Participants were randomly assigned to receive bictegravir at doses of 5, 25, 50 or 100mg, or placebo, once daily on an empty stomach for 10 days. Drug resistance testing was done at baseline and the day after the final dose.

Bictegravir led to rapid dose-dependent reductions in viral load, ranging from -1.45 to -2.43 log10 at day 11, while there was no change in the placebo group. Viral load declined throughout the treatment period in all bictegravir-treated groups, and continued to fall through day 14 in the 50mg arm and day 17 in the 100mg arm.

One patient in the 50mg arm and two in the 100mg arm achieved viral suppression below 50 copies/ml by the end of treatment.
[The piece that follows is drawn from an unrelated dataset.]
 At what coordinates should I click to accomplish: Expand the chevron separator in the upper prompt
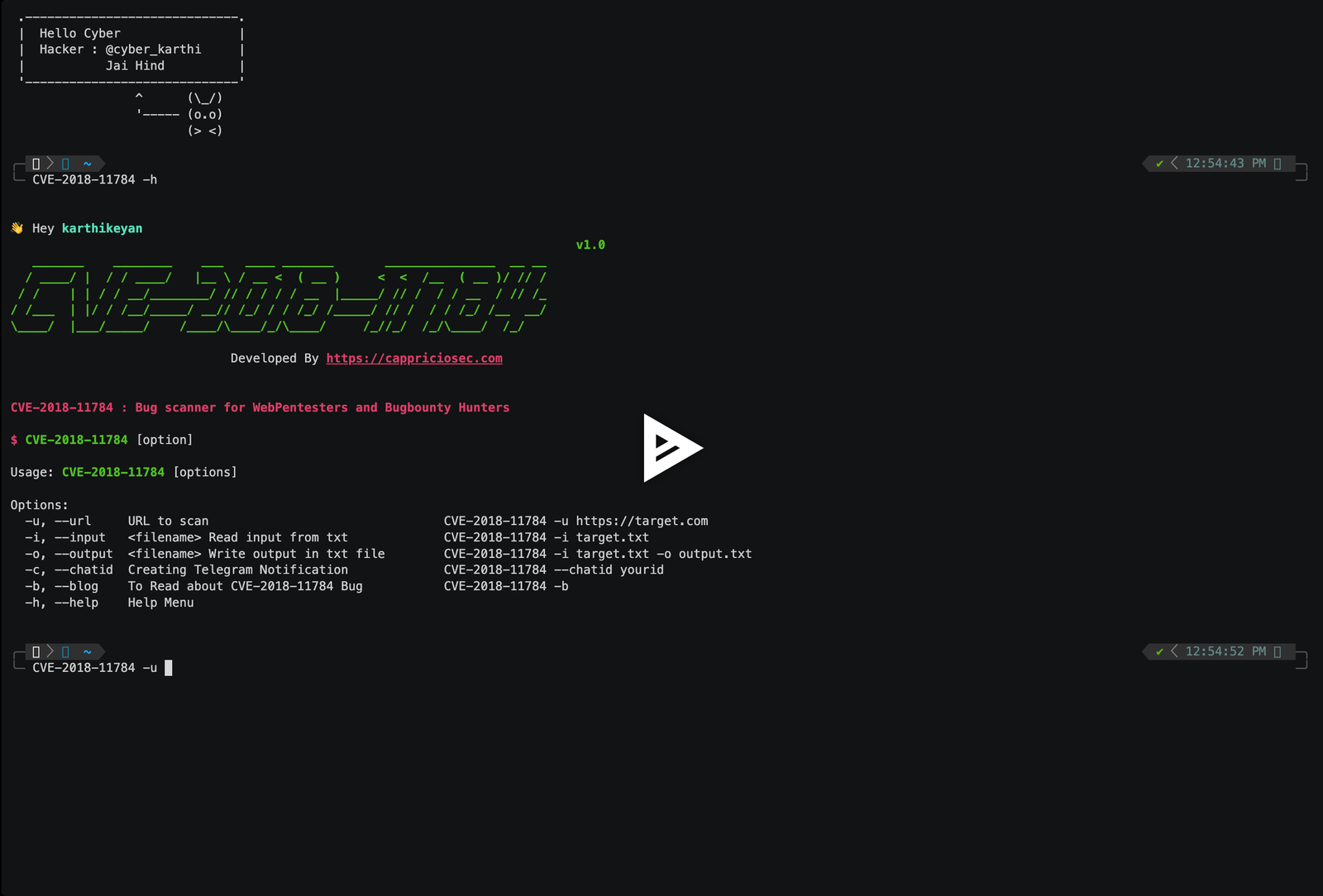tap(50, 163)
Bictegravir was safe and well-tolerated at all dose levels, with no serious adverse events or drug discontinuations due to adverse events. Three patients reported headaches and two reported diarrhoea. There were no reports of primary resistance mutations in HIV integrase emerging during this short study.

"Bictegravir 10 day monotherapy led to rapid declines in HIV-1 RNA from baseline that were sustained through the treatment period with no viral breakthrough," the investigators concluded.

Based on these findings, the 50mg dose of bictegravir was selected for further clinical development in a coformulation with TAF and emtricitabine as a single-tablet regimen for HIV treatment.